Start of Source excerpt

Term Rewriting System R:
[X, Y]
nats -> adx(zeros)
zeros -> cons(0, zeros)
incr(cons(X, Y)) -> cons(s(X), incr(Y))
adx(cons(X, Y)) -> incr(cons(X, adx(Y)))
hd(cons(X, Y)) -> X
tl(cons(X, Y)) -> Y

Innermost Termination of R to be shown.

`   R`
`     ↳Dependency Pair Analysis`

R contains the following Dependency Pairs:

NATS -> ADX(zeros)
NATS -> ZEROS
ZEROS -> ZEROS
INCR(cons(X, Y)) -> INCR(Y)
ADX(cons(X, Y)) -> INCR(cons(X, adx(Y)))
ADX(cons(X, Y)) -> ADX(Y)

Furthermore, R contains three SCCs.

`   R`
`     ↳DPs`
`       →DP Problem 1`
`         ↳Argument Filtering and Ordering`
`       →DP Problem 2`
`         ↳Remaining`
`       →DP Problem 3`
`         ↳Remaining`

Dependency Pair:

INCR(cons(X, Y)) -> INCR(Y)

End of Source excerpt

### What this exercise asks
1 - How many SCCs does the termination proof say R contains?
2 - Write the next part of the termination proof, picking up after its last line.

Start of Material

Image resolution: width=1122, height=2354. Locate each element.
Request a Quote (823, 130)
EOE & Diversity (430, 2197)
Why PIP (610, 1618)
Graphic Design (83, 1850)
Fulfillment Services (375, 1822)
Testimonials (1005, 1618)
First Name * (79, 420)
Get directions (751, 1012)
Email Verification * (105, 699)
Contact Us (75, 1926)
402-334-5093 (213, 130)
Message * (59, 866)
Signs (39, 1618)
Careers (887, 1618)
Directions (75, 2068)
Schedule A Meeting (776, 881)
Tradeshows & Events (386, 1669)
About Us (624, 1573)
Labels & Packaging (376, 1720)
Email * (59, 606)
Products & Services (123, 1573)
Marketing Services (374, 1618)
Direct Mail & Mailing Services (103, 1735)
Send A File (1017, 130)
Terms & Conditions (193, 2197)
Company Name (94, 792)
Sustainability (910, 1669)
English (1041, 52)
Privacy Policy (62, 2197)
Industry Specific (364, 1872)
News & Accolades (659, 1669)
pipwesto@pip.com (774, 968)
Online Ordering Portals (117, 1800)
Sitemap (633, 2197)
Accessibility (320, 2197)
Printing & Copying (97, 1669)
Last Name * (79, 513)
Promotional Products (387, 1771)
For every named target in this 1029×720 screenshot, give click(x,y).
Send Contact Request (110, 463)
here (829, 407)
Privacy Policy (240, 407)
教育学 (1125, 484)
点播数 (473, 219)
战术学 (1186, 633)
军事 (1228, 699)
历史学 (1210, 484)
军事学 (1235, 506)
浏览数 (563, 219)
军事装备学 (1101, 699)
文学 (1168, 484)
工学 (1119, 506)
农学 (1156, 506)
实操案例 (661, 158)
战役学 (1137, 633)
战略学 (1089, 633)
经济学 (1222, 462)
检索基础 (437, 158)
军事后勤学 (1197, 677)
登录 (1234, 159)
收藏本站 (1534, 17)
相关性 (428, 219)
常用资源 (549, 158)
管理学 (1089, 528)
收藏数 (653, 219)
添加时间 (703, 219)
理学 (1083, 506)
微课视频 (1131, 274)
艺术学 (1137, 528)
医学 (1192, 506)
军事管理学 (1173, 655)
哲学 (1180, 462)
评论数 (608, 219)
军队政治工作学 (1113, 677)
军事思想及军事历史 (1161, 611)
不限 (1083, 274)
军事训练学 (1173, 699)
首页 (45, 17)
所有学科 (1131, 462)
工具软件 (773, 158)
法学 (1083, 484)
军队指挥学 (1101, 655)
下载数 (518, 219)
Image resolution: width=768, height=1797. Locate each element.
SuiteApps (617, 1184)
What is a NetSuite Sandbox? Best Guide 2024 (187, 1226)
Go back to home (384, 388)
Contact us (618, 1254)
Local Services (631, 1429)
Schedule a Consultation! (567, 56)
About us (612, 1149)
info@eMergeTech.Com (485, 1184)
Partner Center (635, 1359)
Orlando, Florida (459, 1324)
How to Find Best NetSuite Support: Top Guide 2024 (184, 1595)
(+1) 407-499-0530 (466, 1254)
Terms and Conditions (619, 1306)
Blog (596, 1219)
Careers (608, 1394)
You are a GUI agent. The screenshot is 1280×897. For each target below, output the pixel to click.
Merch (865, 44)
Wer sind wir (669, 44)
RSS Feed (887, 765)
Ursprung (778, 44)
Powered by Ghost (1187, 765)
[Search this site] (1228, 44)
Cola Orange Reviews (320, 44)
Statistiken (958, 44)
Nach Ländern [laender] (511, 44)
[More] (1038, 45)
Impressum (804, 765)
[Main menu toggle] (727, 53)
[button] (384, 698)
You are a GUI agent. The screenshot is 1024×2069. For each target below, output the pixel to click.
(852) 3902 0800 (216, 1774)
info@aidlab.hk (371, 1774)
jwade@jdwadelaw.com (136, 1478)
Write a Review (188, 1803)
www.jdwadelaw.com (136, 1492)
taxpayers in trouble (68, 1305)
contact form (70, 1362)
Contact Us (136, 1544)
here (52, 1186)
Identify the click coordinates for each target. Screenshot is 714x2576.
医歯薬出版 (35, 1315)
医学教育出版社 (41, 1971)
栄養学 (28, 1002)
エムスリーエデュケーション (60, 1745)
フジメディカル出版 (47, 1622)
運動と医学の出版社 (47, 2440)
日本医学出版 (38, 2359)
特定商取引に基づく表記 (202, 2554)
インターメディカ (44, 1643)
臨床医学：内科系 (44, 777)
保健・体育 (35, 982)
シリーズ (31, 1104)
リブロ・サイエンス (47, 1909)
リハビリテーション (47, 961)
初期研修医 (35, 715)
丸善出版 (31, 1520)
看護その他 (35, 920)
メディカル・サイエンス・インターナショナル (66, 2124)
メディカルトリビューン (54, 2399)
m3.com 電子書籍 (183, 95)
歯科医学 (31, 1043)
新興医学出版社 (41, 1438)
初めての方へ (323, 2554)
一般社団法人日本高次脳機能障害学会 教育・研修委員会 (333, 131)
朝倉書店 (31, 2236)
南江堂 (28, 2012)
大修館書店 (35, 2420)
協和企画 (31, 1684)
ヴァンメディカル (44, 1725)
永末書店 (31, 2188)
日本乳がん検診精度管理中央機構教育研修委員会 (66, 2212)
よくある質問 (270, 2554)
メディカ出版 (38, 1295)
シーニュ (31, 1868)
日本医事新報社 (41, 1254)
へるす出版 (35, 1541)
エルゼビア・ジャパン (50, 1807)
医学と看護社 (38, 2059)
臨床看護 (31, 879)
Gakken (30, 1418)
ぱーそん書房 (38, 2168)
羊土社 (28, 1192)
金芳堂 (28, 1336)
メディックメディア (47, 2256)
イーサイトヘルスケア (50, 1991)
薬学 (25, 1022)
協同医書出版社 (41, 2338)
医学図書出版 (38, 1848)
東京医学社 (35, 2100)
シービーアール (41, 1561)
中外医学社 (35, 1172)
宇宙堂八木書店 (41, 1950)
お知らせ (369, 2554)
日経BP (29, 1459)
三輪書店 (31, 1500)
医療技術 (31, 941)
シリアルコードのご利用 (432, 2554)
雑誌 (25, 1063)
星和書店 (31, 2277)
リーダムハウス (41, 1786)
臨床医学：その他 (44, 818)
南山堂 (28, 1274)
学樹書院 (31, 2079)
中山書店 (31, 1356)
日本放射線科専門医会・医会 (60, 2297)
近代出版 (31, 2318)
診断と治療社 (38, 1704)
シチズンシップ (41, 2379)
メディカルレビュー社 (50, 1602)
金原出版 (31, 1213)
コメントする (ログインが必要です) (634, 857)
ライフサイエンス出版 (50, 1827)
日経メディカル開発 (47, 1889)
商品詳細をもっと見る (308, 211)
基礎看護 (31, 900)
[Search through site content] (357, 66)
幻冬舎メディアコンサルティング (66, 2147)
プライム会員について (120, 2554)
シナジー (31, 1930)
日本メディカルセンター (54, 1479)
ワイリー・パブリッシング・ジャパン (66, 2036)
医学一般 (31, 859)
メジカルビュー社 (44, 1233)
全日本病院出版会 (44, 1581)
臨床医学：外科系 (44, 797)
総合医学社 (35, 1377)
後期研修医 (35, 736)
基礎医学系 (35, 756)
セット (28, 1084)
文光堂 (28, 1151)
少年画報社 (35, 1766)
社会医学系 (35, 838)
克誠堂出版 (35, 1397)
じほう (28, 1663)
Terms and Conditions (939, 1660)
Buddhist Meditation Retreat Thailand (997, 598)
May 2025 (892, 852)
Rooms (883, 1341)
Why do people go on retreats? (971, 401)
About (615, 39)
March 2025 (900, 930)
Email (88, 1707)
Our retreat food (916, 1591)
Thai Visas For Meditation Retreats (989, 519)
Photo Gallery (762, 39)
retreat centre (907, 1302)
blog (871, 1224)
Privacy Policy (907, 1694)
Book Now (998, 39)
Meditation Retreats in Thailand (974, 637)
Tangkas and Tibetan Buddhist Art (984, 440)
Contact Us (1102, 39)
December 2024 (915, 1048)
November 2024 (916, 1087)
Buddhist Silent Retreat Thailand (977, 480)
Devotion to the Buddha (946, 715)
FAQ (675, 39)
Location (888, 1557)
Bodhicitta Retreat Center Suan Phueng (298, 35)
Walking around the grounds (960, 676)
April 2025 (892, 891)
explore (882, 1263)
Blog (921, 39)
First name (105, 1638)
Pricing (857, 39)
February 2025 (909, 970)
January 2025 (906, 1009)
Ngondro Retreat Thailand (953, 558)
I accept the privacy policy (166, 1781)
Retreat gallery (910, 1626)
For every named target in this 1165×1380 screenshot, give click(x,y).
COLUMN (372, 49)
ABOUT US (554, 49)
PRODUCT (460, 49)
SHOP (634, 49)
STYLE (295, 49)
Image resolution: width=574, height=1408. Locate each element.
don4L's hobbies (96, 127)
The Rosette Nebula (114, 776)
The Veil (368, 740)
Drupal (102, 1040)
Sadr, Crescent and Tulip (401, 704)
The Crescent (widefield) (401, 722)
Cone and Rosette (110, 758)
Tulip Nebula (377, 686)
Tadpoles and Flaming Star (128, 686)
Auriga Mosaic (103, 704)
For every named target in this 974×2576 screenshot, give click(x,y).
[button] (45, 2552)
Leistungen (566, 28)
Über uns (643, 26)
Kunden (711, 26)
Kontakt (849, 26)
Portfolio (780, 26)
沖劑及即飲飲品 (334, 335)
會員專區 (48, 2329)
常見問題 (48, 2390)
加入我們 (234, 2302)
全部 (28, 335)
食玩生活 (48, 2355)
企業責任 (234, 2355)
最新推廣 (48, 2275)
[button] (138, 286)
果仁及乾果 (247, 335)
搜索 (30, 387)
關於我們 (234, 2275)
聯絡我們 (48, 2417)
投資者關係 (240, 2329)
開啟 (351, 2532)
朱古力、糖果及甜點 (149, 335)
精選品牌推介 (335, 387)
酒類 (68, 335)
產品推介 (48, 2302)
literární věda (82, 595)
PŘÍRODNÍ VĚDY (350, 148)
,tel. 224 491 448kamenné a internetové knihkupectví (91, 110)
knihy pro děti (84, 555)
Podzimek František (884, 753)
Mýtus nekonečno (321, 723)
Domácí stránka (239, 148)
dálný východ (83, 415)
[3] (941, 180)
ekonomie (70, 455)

End of Material

### In response
1 - Three.

2 -
Rules:

nats -> adx(zeros)
zeros -> cons(0, zeros)
incr(cons(X, Y)) -> cons(s(X), incr(Y))
adx(cons(X, Y)) -> incr(cons(X, adx(Y)))
hd(cons(X, Y)) -> X
tl(cons(X, Y)) -> Y

Strategy:

innermost

The following dependency pair can be strictly oriented:

INCR(cons(X, Y)) -> INCR(Y)

There are no usable rules for innermost that need to be oriented.
Used ordering: Lexicographic Path Order with Non-Strict Precedence with Quasi Precedence:
trivial

resulting in one new DP problem.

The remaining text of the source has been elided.